→ **Information supplied**
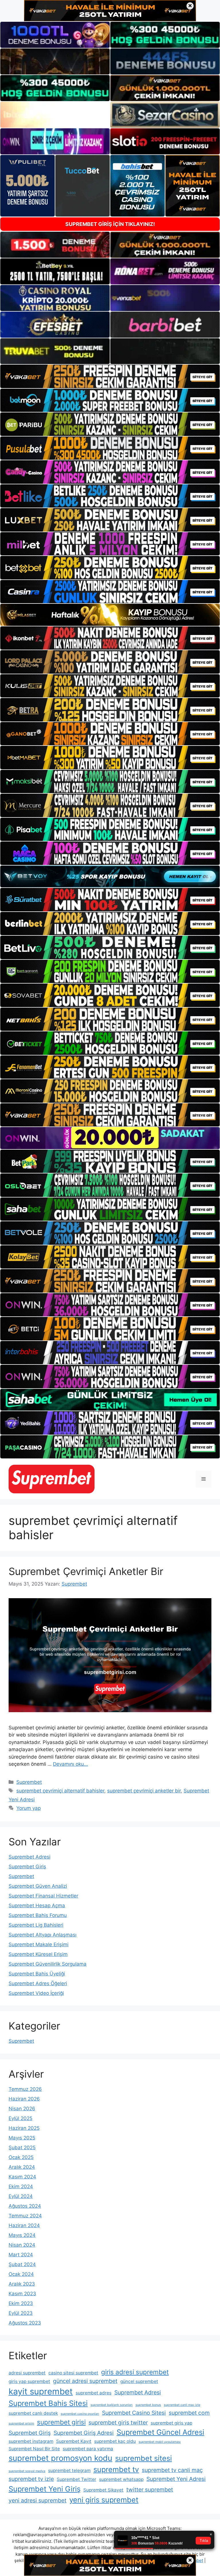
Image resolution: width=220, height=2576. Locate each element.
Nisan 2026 (22, 2108)
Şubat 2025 (22, 2147)
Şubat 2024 (22, 2264)
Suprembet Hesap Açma (37, 1905)
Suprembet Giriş (27, 1866)
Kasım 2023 (22, 2293)
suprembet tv (116, 2469)
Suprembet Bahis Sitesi (48, 2403)
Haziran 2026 (24, 2099)
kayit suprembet (41, 2391)
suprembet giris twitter (118, 2422)
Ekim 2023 (21, 2303)
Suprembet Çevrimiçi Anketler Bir (86, 1571)
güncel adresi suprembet (85, 2381)
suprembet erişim (21, 2423)
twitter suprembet (149, 2489)
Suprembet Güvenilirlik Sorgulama (48, 1964)
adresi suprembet (27, 2373)
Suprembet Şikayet (103, 2490)
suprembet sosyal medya (27, 2471)
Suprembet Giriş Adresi (84, 2432)
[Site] (110, 376)
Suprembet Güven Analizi (38, 1886)
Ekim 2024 (21, 2186)
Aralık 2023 (22, 2284)
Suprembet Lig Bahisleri (36, 1925)
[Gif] (110, 615)
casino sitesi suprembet (73, 2373)
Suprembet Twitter (76, 2479)
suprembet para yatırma (88, 2448)
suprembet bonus (148, 2405)
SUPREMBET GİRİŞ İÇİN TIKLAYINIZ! (110, 224)
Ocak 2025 (21, 2157)
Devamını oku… (70, 1764)
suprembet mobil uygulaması (160, 2442)
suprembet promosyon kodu (60, 2458)
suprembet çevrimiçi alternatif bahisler (60, 1791)
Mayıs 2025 (22, 2138)
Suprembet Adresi (29, 1857)
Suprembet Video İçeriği (36, 1993)
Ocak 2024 (21, 2274)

→ **Work request**
Reproduce only the lines of the records from the start up to and including the line that holds "Suprembet Şikayet (103, 2490)"; do not carry over any picture.

→ **Answer to this problem**
Image resolution: width=220, height=2576. Locate each element.
Nisan 2026 (22, 2108)
Şubat 2025 (22, 2147)
Şubat 2024 (22, 2264)
Suprembet Hesap Açma (37, 1905)
Suprembet Giriş (27, 1866)
Kasım 2023 (22, 2293)
suprembet tv (116, 2469)
Suprembet Bahis Sitesi (48, 2403)
Haziran 2026 (24, 2099)
kayit suprembet (41, 2391)
suprembet giris twitter (118, 2422)
Ekim 2023 (21, 2303)
Suprembet Çevrimiçi Anketler Bir (86, 1571)
güncel adresi suprembet (85, 2381)
suprembet erişim (21, 2423)
twitter suprembet (149, 2489)
Suprembet Güvenilirlik Sorgulama (48, 1964)
adresi suprembet (27, 2373)
Suprembet Şikayet (103, 2490)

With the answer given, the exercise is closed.